== Segment start ==
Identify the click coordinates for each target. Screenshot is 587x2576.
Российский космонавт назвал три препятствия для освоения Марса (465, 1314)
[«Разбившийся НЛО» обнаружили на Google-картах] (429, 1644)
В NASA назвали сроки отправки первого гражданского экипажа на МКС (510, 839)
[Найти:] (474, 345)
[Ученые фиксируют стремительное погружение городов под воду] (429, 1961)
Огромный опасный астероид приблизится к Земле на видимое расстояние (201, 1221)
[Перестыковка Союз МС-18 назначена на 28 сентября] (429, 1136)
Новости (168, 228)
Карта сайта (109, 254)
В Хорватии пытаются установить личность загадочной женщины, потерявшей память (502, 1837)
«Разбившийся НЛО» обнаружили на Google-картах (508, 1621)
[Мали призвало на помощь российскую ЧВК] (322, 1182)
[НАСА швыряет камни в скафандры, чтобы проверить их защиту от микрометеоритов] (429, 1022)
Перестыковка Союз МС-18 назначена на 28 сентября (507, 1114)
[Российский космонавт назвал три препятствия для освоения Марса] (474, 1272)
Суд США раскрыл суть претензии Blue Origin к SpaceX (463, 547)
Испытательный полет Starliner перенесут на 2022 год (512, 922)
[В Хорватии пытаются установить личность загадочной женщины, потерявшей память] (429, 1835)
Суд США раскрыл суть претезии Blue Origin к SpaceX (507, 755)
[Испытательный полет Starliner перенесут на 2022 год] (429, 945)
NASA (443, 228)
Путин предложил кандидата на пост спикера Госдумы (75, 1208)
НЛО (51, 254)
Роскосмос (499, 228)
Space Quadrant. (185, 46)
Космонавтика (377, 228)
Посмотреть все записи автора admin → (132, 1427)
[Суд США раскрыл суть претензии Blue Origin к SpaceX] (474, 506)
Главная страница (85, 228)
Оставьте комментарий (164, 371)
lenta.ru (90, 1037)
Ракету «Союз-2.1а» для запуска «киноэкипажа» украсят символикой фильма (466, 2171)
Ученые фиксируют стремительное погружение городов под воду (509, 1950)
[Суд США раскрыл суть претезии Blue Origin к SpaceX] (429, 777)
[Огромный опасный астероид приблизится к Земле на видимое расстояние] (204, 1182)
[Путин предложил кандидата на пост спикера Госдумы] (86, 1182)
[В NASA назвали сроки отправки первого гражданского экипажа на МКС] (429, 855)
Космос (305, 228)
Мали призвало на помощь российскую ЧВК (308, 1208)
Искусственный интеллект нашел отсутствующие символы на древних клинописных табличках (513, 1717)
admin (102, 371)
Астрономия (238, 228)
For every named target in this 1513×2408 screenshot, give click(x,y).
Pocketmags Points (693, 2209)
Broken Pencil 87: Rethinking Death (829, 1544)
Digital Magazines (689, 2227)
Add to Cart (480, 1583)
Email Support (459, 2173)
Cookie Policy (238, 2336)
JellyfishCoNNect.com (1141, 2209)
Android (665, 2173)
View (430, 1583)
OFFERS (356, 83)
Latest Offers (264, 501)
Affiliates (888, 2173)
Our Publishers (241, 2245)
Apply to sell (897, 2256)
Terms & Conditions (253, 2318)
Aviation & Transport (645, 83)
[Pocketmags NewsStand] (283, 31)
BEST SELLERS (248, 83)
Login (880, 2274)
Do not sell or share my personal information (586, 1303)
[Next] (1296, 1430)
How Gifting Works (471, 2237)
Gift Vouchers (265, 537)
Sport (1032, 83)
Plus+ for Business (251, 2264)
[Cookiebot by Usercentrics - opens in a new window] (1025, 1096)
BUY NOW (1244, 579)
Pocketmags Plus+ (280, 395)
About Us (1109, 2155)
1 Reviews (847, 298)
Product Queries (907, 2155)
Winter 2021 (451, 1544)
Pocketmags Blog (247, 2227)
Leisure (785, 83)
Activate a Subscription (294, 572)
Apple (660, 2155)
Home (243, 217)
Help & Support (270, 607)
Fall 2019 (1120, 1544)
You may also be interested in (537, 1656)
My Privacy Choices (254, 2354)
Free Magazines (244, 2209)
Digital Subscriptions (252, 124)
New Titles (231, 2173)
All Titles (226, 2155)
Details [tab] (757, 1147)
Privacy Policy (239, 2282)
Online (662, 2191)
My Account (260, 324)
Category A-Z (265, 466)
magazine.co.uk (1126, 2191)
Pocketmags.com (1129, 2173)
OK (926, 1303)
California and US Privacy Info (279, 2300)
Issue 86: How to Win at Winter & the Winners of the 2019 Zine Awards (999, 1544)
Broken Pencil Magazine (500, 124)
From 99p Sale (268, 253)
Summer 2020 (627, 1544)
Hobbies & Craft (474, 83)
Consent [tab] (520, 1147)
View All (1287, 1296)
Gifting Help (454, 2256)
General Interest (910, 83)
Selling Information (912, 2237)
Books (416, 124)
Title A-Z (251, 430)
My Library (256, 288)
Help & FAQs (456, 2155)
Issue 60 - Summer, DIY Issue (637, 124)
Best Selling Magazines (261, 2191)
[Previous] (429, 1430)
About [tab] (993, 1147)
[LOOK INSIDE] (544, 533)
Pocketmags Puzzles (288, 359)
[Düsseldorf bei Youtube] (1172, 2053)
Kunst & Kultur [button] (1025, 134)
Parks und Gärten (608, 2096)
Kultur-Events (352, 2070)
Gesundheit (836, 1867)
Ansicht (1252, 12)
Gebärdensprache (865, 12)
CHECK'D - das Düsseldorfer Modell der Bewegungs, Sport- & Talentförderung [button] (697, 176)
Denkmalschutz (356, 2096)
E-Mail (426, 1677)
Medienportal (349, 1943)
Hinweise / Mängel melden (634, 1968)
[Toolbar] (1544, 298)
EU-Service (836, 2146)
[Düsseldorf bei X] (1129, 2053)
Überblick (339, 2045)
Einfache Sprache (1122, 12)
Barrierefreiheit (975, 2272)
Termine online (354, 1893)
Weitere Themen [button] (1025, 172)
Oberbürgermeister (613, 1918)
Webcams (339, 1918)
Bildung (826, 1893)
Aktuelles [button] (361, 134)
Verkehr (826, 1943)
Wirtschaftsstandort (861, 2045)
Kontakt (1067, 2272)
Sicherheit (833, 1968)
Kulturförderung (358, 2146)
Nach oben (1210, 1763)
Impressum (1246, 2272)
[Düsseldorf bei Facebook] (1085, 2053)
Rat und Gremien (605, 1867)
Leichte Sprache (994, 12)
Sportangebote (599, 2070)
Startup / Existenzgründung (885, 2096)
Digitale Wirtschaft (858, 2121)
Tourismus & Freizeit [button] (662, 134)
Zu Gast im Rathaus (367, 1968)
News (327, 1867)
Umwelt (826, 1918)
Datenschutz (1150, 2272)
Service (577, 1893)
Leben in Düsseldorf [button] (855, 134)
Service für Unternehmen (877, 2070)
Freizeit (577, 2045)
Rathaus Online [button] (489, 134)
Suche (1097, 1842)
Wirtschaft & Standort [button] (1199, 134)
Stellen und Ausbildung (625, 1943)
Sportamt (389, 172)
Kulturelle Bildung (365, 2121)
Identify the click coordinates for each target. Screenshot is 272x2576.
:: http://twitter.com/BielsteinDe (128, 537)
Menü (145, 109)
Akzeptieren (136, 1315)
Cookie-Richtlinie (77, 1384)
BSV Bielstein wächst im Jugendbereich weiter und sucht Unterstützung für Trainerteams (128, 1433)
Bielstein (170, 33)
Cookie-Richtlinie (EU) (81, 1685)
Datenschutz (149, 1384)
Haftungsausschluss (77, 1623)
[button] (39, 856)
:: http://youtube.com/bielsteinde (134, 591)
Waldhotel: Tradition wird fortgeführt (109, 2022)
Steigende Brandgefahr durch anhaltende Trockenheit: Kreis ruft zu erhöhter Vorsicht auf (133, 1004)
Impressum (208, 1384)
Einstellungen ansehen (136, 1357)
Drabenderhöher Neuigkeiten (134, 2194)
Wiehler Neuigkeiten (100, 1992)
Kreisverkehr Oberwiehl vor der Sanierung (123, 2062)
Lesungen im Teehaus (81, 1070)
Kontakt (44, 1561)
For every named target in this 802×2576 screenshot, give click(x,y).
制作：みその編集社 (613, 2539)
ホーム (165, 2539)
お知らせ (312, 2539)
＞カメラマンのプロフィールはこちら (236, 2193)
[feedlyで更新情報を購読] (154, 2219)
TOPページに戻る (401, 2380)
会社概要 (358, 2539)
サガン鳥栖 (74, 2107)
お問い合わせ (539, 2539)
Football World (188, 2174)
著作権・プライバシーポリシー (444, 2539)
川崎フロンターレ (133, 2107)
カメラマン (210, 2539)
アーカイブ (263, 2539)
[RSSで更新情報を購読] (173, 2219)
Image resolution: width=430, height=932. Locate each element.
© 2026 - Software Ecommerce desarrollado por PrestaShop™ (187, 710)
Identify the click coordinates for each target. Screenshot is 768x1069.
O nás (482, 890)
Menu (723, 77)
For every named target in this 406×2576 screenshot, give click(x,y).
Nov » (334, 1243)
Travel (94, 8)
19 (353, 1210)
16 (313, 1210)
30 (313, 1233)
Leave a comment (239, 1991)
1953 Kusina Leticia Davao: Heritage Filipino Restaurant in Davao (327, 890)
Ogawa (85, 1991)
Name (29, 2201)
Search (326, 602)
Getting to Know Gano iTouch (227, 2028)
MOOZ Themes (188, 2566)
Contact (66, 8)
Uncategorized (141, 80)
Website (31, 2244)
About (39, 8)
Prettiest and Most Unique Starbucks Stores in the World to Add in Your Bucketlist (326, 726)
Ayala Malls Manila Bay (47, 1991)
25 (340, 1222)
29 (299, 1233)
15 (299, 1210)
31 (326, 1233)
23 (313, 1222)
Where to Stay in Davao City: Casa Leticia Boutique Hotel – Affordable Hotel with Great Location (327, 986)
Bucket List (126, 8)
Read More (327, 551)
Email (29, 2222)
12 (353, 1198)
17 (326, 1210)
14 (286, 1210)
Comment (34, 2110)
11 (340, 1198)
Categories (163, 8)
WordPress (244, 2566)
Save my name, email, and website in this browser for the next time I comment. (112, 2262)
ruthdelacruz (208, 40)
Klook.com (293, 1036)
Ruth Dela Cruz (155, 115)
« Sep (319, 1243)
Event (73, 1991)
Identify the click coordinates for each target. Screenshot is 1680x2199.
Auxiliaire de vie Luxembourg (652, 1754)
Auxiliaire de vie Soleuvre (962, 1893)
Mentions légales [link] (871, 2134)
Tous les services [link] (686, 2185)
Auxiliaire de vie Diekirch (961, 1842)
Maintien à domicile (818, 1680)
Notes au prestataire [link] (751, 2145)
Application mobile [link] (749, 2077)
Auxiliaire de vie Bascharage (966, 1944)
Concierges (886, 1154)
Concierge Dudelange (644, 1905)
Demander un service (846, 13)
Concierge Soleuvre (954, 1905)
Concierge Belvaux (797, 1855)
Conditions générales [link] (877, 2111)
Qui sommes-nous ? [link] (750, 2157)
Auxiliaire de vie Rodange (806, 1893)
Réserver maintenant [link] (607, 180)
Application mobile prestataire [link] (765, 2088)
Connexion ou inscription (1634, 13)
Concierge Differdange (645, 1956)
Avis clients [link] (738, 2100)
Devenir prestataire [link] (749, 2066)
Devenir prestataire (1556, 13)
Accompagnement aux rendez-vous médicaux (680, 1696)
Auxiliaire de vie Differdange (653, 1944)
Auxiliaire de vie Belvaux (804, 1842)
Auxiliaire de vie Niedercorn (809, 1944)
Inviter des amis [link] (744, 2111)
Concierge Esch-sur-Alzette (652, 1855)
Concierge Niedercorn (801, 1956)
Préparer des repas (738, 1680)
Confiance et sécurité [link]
== Segment end ==
- BRIEF: Could you copy each line of the material that holds "link"?

- ANSWER AREA:
Mentions légales [link] (871, 2134)
Tous les services [link] (686, 2185)
Notes au prestataire [link] (751, 2145)
Application mobile [link] (749, 2077)
Conditions générales [link] (877, 2111)
Qui sommes-nous ? [link] (750, 2157)
Réserver maintenant [link] (607, 180)
Application mobile prestataire [link] (765, 2088)
Avis clients [link] (738, 2100)
Devenir prestataire [link] (749, 2066)
Inviter des amis [link] (744, 2111)
Confiance et sécurité [link]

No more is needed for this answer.